DATASET -
=-=-=
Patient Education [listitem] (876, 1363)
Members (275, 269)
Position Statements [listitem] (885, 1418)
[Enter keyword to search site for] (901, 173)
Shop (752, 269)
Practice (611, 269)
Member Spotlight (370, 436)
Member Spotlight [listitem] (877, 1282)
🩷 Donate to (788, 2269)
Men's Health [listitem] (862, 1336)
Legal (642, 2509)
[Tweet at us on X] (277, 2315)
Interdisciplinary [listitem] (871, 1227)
=-=-=
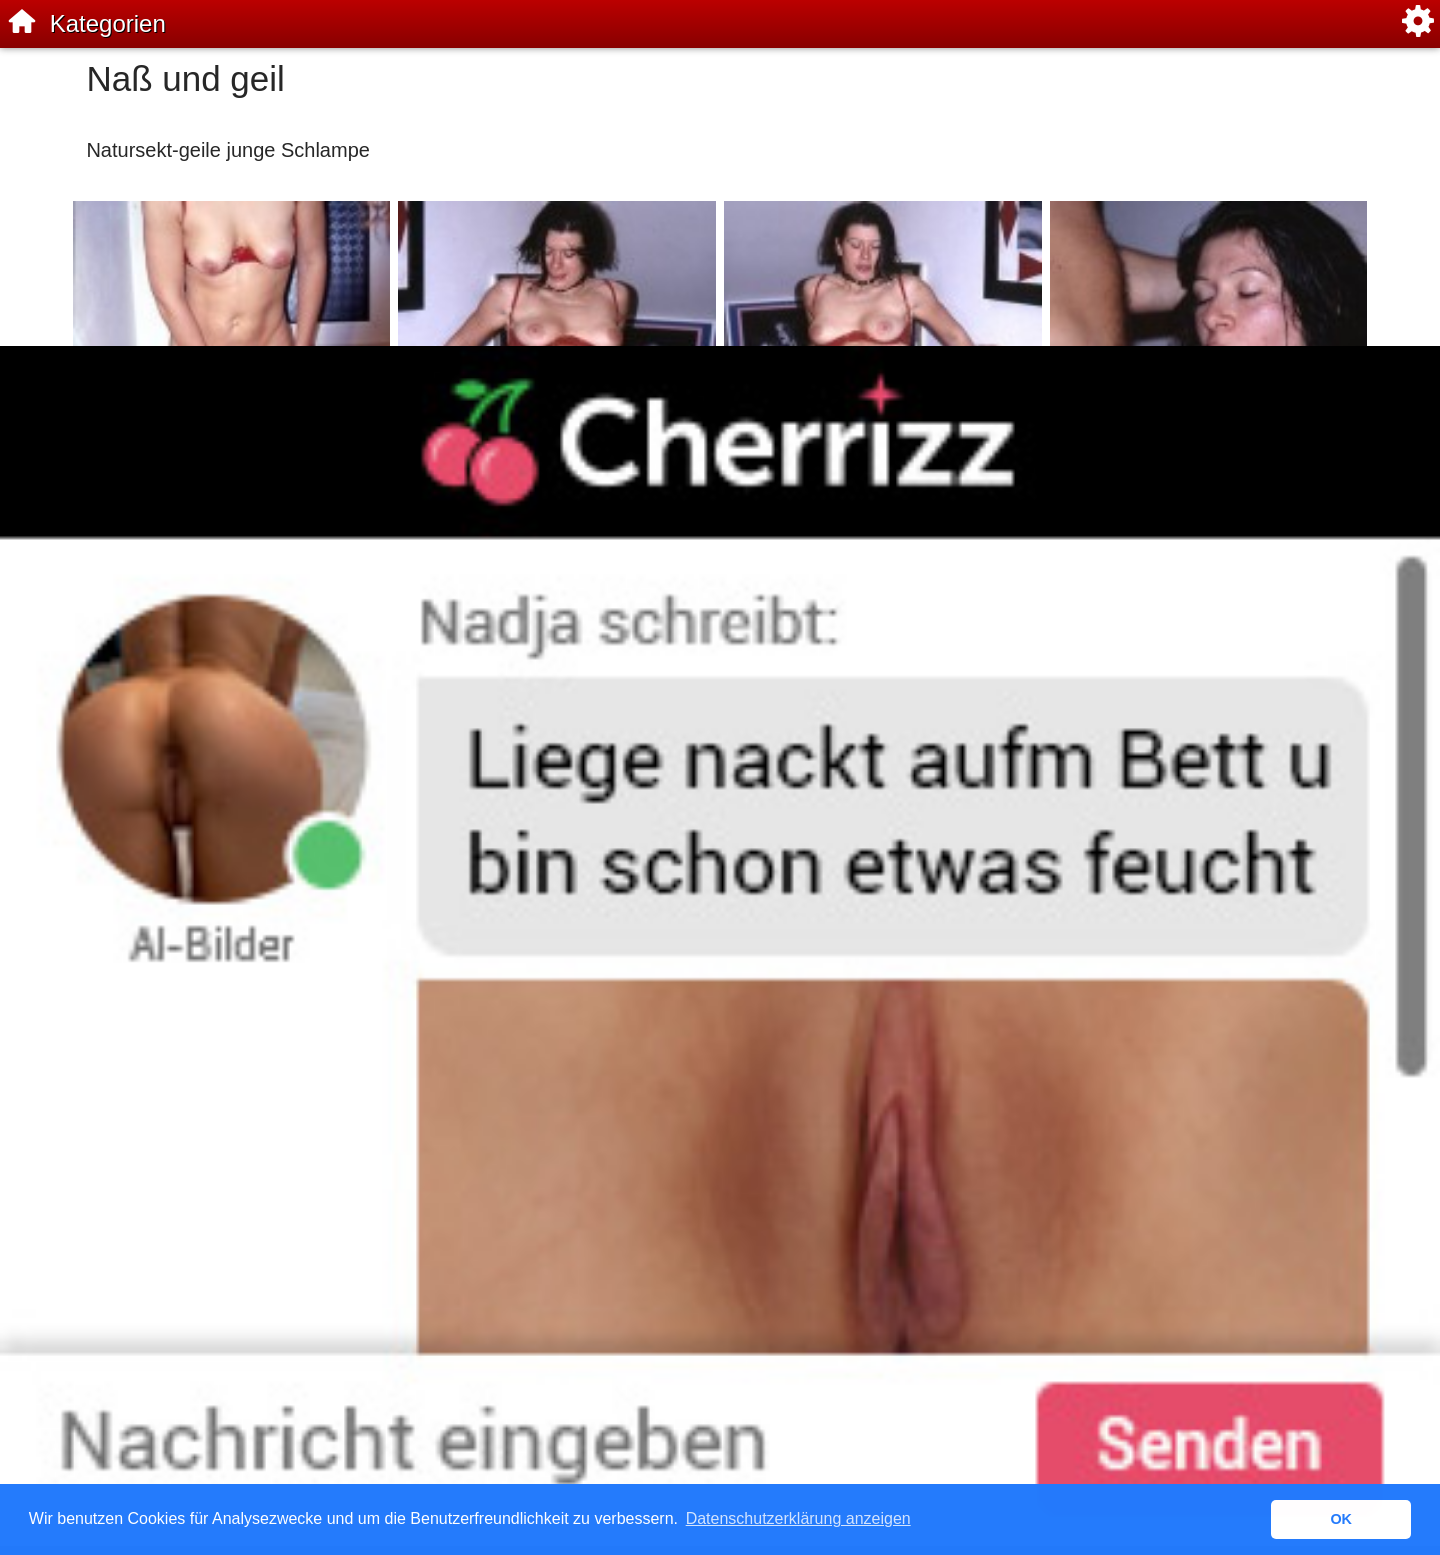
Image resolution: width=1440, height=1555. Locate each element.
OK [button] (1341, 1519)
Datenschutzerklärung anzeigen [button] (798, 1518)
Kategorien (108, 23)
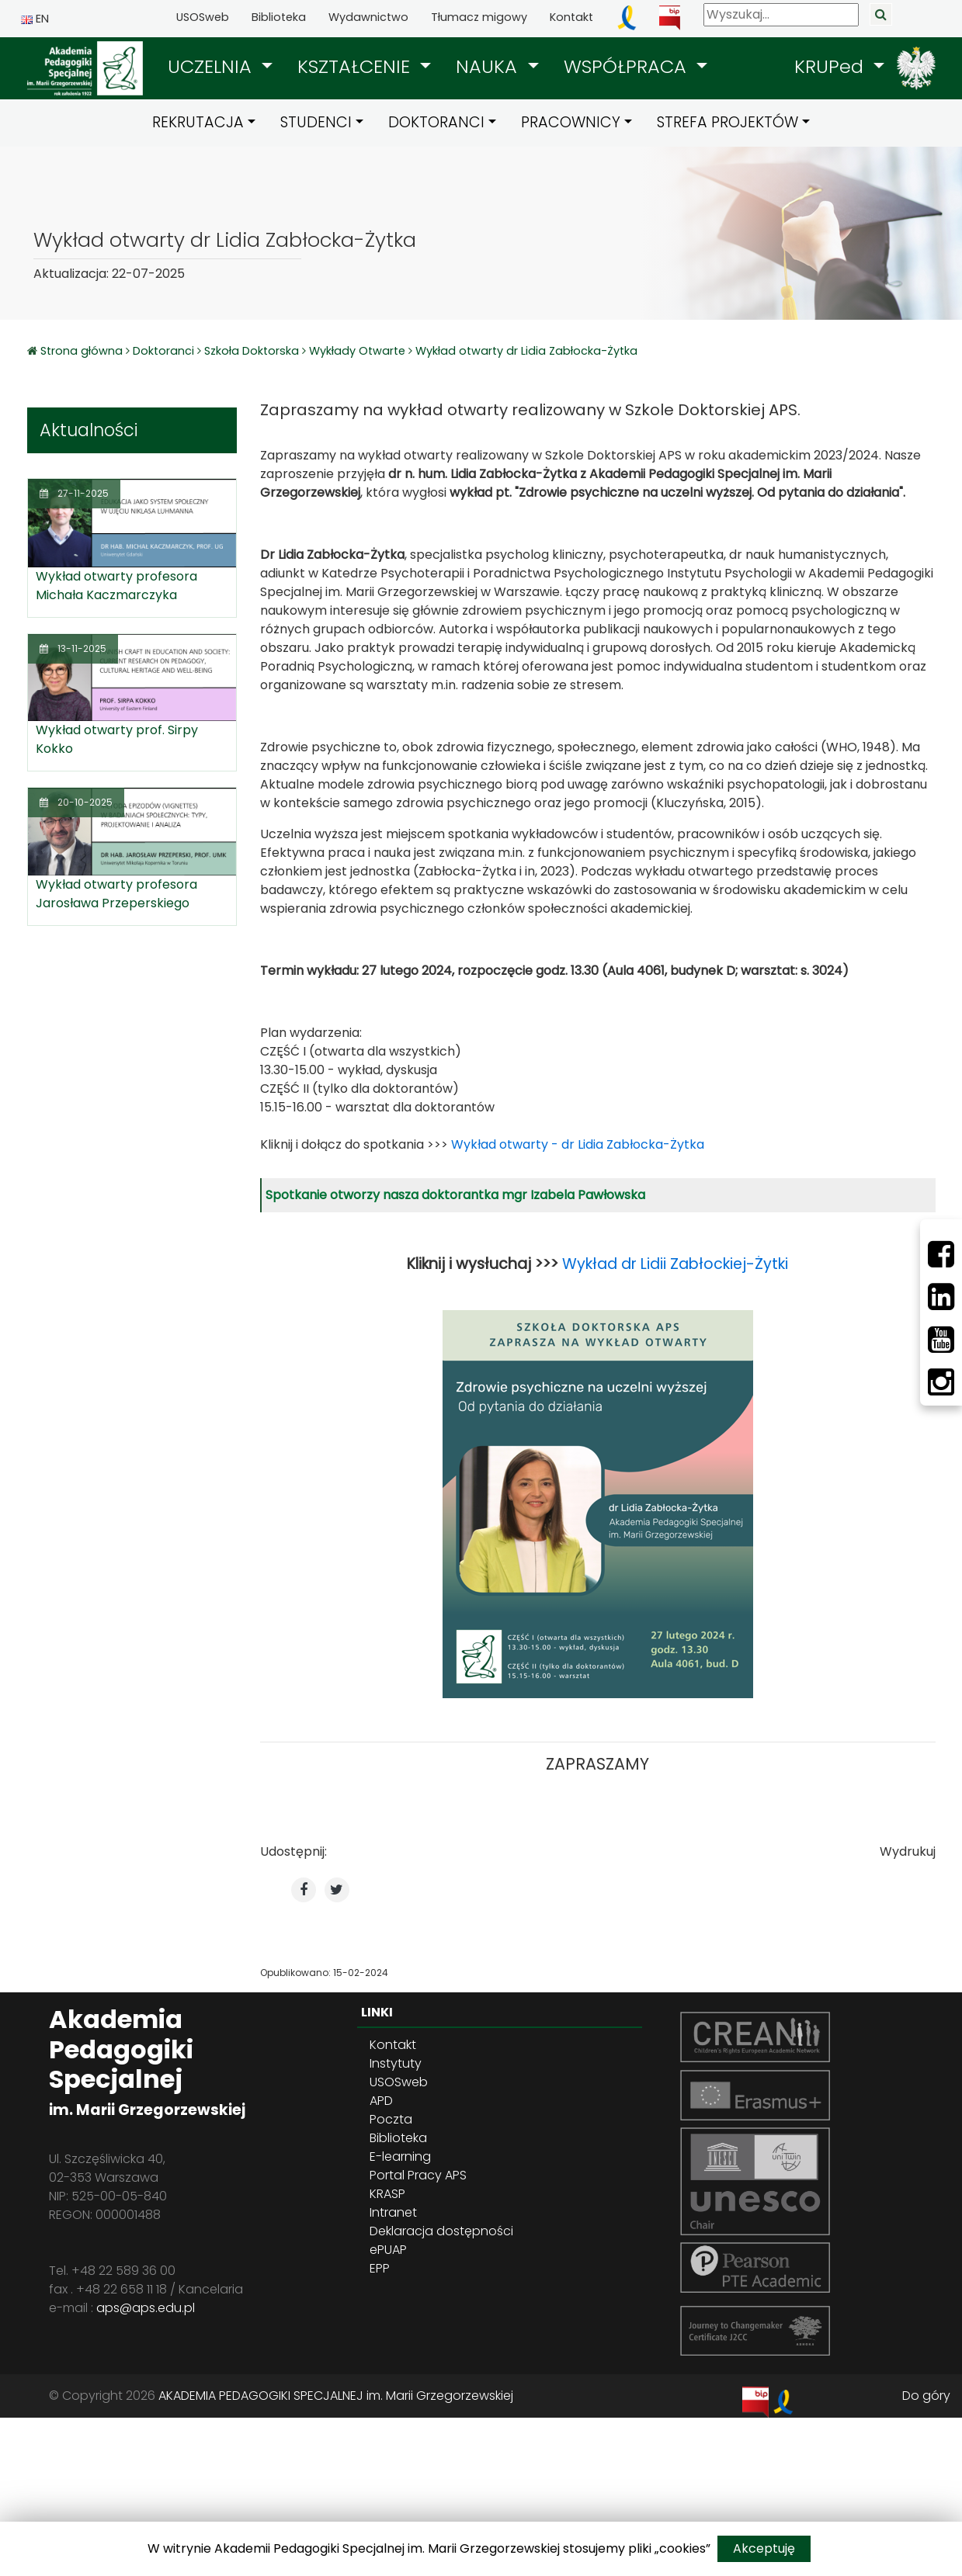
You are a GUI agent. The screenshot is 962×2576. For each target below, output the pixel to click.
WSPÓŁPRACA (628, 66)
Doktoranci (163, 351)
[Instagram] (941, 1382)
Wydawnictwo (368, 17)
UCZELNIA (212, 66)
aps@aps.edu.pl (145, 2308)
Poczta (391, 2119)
=-=-=
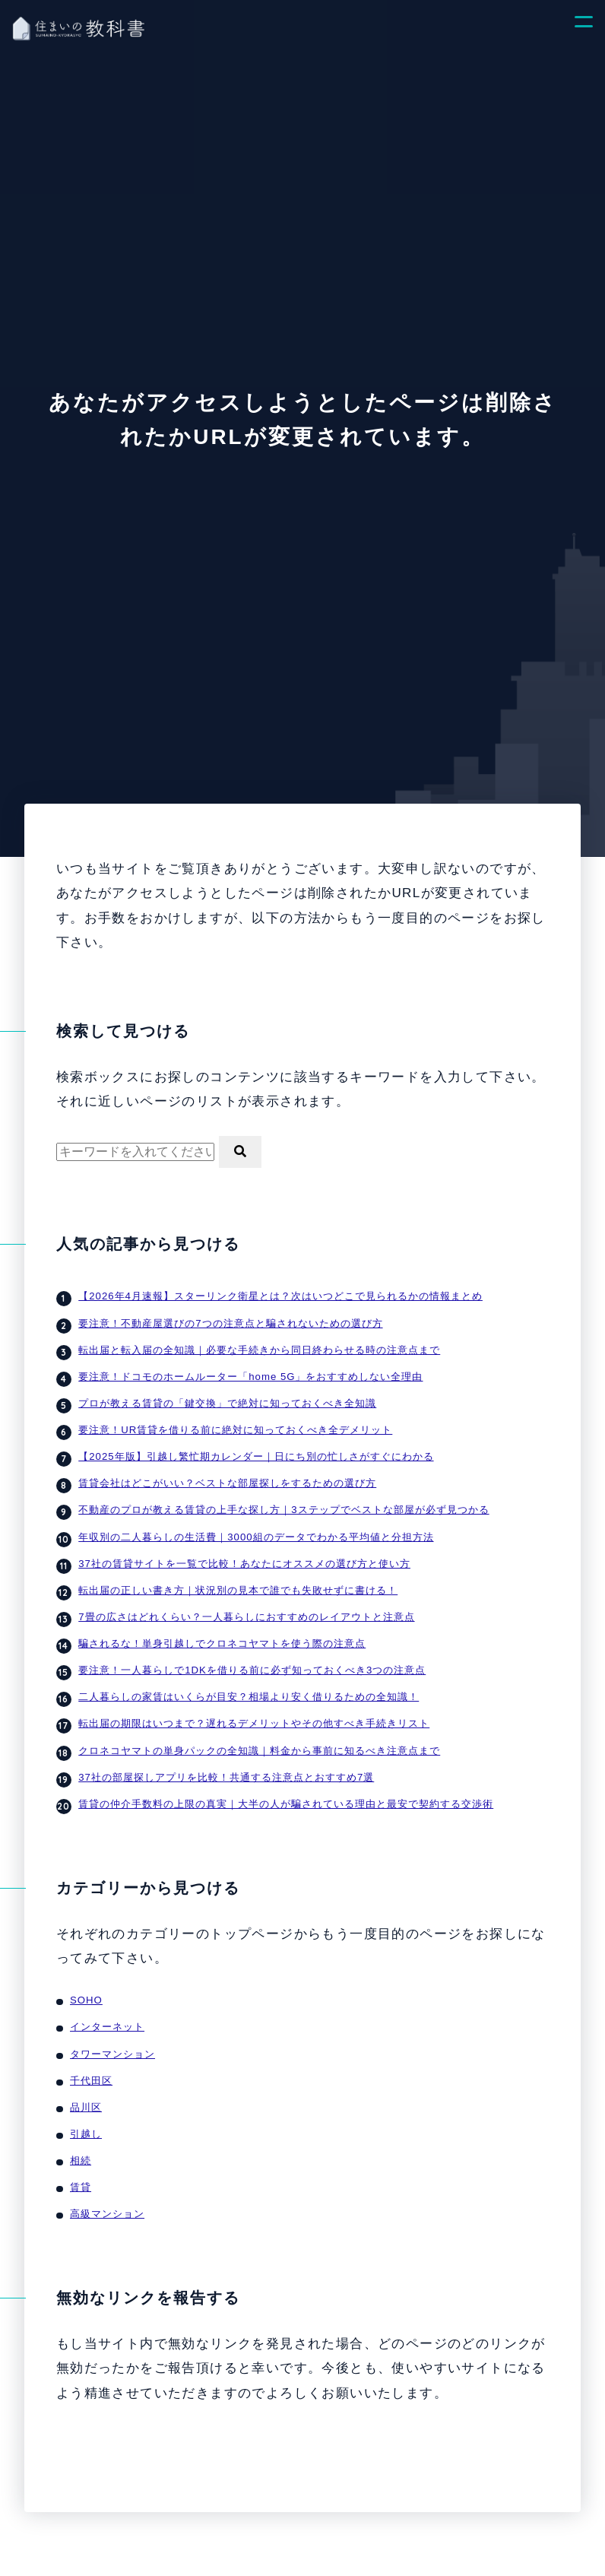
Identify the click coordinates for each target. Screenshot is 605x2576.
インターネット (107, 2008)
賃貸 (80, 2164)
=-=-=
WHAT TO PRODUCE - Copy the rows from the line with "Shop (752, 269)" up to and including the line with "[Tweet at us on X] (277, 2315)", keeping each row's text and multiplying both coordinates of every answer by 1.8, rounded to whole numbers with halves going up.

EXERCISE SOLUTION -
Shop (1354, 484)
Practice (1100, 484)
Member Spotlight (666, 785)
Member Spotlight [listitem] (1579, 2308)
🩷 Donate to (1418, 4084)
Men's Health [listitem] (1552, 2405)
Legal (1156, 4516)
[Tweet at us on X] (499, 4167)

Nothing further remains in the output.